Recalling the duty, he said, "I'm a 22-year-old naval officer of the deck at 3 a.m. with 400 people counting on what my decisions will be. Will I go left or right when I see something coming over the horizon? The Navy throws you right into it. You just jump right into it."

He was awarded several medals, including the Navy Commendation Medal.

Myers has traveled the globe and learned to speak enough languages to accomplish the essential task.

"I can order a beer in a variety of languages," he said.

Myers decided to leave the Navy after a ballistic missile attack on Marines in Riyadh, Saudi Arabia. Under an old treaty, Americans could not track the course of missiles over some airspace.

"I thought that was flat-out wrong. So for the next phase of my life, I wanted to fix that wrong," he said.

At Cornell University, he wrote the thesis for his master's degree in public administration on why the United States should have a strong missile defense system.

He was attracted to work at Lockheed in 1997 because of its ballistic missile development program, he said.

Myers started as a program manager, rose to become a vice president in charge of missile defense, and now works as a vice president developing new business, concentrating on new technologies.

At work, "I keep a very aggressive schedule," he said. He goes into business meetings asking, "What are the five things we have to resolve? What time period are we going to resolve them in?"

Myers' background as a defense-contractor employee has opened him to criticism in the increasingly harsh primary with Ocean County's GOP candidate, Freeholder Jack Kelly, who has asked whether Myers' loyalties would lie with his former company or his new job if he were elected. Myers says he would represent the entire district. The two are fighting to replace U.S. Rep. James Saxton (R., N.J.), who is retiring.

Myers says he enjoys his Lockheed Martin job, so the question becomes why would he leave a job that pays $250,000 with big bonuses for $168,000 job as a congressman?

For Myers, it's a return to government service, a chance to use what he learned in the military and business.

"I am not one to sit on the sidelines if I think I can do something," he said.

Myers launched his political career after watching Medford's council wasting time at meetings arguing over whether to hang a P.O.W./M.I.A. flag in a park instead of focusing on municipal business.
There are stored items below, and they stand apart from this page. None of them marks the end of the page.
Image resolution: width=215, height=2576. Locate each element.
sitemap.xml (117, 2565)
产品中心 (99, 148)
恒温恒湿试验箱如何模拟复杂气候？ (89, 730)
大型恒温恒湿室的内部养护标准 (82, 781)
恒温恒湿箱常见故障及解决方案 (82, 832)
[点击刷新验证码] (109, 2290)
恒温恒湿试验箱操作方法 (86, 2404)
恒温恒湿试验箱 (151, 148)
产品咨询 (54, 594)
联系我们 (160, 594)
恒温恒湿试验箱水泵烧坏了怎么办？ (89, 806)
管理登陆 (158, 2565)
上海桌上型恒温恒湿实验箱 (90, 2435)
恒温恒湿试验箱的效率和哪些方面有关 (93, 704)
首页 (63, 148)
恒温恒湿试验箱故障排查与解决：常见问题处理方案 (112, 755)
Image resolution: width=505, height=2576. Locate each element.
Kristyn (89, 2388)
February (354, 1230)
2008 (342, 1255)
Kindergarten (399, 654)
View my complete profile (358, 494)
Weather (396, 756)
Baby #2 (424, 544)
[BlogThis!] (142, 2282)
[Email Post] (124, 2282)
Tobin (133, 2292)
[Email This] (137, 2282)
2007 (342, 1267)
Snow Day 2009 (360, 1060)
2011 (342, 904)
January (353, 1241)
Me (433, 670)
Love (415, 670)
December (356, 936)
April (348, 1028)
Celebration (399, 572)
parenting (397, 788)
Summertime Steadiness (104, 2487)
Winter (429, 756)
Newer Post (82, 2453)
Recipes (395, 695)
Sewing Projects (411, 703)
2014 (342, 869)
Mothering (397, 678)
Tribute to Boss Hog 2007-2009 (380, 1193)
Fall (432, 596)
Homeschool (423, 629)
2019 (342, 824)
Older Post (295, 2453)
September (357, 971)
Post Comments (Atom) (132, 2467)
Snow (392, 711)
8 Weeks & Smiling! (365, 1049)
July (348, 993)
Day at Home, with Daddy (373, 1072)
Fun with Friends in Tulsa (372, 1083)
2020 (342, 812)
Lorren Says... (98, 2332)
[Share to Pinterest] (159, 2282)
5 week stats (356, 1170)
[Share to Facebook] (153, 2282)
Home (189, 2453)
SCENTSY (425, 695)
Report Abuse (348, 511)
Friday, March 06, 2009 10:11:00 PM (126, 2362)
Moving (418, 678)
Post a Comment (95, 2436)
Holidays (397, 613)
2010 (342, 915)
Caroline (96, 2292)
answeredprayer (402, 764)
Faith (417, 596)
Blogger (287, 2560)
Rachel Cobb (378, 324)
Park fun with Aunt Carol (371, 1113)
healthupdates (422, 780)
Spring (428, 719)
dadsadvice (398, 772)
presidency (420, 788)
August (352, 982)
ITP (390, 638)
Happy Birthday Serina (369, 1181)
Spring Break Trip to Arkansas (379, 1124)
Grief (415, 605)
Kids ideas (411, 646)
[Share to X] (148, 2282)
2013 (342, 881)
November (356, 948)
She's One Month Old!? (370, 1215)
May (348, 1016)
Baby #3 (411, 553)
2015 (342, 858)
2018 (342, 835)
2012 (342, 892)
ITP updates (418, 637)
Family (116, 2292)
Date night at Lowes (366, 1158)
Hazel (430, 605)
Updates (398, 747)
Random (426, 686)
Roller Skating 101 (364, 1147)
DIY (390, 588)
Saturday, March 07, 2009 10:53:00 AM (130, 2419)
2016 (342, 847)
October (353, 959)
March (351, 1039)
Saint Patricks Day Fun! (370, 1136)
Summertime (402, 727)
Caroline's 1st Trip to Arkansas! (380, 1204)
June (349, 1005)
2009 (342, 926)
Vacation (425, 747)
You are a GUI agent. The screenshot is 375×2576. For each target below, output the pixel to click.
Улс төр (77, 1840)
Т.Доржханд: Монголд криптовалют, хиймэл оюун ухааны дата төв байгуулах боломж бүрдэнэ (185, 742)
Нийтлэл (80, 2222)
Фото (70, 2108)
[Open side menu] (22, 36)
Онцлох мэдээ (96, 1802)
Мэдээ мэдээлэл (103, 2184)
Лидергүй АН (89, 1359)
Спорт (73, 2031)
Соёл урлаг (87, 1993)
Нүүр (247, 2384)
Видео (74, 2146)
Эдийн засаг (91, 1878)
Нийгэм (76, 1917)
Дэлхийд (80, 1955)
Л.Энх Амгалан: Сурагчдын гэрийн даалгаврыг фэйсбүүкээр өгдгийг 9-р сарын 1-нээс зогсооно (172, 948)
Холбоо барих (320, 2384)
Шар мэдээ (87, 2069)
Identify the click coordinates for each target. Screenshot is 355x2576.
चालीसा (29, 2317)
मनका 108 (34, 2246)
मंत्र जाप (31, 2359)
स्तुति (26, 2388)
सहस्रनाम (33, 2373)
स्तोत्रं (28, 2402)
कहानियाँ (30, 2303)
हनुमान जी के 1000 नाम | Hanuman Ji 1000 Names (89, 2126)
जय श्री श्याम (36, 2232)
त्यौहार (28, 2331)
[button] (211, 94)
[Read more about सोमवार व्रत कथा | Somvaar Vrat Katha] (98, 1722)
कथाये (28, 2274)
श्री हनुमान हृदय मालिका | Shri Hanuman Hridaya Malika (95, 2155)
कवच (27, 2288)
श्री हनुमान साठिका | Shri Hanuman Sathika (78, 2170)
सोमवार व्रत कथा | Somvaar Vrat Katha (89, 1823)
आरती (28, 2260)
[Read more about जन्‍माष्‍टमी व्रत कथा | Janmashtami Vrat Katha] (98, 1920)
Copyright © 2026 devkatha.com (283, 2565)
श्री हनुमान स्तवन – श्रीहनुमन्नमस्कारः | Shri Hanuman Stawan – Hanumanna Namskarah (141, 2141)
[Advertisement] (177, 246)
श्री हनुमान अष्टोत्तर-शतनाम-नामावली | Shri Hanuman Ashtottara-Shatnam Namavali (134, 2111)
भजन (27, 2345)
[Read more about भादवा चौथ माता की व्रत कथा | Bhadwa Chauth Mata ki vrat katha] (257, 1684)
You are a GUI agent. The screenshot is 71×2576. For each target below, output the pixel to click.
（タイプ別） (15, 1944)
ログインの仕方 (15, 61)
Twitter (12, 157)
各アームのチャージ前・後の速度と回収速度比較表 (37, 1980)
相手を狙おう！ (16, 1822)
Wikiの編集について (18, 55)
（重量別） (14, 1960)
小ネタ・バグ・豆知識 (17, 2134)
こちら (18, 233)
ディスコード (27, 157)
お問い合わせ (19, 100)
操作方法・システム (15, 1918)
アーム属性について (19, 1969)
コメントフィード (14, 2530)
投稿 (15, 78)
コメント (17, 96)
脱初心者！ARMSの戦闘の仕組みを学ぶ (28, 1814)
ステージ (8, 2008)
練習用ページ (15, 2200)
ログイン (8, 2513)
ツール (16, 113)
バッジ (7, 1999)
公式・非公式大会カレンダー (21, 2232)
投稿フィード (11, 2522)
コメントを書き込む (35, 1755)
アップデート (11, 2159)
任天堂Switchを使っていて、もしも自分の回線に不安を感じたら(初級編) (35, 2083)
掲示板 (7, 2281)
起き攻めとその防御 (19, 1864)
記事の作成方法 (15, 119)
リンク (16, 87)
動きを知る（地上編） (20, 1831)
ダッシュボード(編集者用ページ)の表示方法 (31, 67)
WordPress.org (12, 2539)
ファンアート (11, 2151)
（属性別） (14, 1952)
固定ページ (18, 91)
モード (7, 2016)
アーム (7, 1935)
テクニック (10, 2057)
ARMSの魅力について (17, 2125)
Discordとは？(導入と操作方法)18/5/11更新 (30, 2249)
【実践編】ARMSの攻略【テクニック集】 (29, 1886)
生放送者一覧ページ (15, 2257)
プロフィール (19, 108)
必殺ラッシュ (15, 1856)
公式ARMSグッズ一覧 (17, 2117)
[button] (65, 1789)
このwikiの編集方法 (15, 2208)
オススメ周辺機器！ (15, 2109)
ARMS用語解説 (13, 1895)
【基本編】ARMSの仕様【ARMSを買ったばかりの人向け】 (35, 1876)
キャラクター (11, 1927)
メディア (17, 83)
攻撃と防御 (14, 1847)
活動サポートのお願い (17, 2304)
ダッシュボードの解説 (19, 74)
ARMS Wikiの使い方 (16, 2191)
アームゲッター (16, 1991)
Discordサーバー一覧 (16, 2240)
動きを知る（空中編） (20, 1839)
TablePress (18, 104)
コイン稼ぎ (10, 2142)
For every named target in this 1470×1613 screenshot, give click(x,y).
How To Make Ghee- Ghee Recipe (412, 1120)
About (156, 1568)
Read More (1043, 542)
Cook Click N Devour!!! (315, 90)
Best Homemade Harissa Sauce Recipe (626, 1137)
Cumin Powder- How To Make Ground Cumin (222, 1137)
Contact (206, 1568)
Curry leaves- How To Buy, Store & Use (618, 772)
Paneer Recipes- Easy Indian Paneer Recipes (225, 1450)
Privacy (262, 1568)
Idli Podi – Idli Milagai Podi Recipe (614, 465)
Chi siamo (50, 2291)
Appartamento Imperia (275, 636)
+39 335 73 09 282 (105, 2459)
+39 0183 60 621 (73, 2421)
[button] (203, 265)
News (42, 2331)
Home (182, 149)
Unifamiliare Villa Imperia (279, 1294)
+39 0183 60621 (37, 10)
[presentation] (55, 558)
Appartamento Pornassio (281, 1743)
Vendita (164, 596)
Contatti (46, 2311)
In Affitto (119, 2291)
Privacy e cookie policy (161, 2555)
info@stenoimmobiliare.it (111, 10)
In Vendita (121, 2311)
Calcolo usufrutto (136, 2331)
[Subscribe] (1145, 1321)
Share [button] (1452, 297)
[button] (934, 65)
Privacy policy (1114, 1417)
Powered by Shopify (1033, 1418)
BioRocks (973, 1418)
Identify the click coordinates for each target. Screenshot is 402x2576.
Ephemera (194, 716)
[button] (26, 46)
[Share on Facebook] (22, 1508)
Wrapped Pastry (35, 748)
He won office in 2001. His greatest test as a township official was in 2004, when heavy rains caused floodwaters to breach dams.

"To me it was a defining moment," he said.

Although the township had a good plan - setting up a shelter at Lenape High School, stocking it with groceries, and having buses ready to evacuate residents - it did not anticipate the township's being bisected by swollen and raging creeks.

Myers decided to split resources on either side of the water so residents would not be stranded. He called Fort Dix for a truck that could cut through the floodwaters and he called for an evacuation.

So, does seemingly tireless Myers ever relax? Well, yes. Aggressively.

He plays piano and trumpet, favoring slow jazz and George Gershwin. He reads technical journals as well as a few books at a time, especially histories and biographies. Now, it's

Team of Rivals: The Political Genius of Abraham Lincoln

, by Doris Kearns Goodwin.

His favorite times, though, are with his wife, Tiffany, and their children, 10 and 8.

"There are a variety of activities. We spend time with the kids, go to the games. My kids love to read history," he said. "We try to hit the museums in Philadelphia, in other areas. We've gone to Williamsburg and battlefields around the area."

He requires his children do well in school, play team sports, and play a musical instrument "so that as they get older they can decide what to do," he said.

"What I've found is that after you can no longer physically play sports anymore, you can still play the piano, you can still play trumpet and have some enjoyment and be productive," he said. "The one sport that is good for life is, of course, golf. I do not play golf as often as I would like."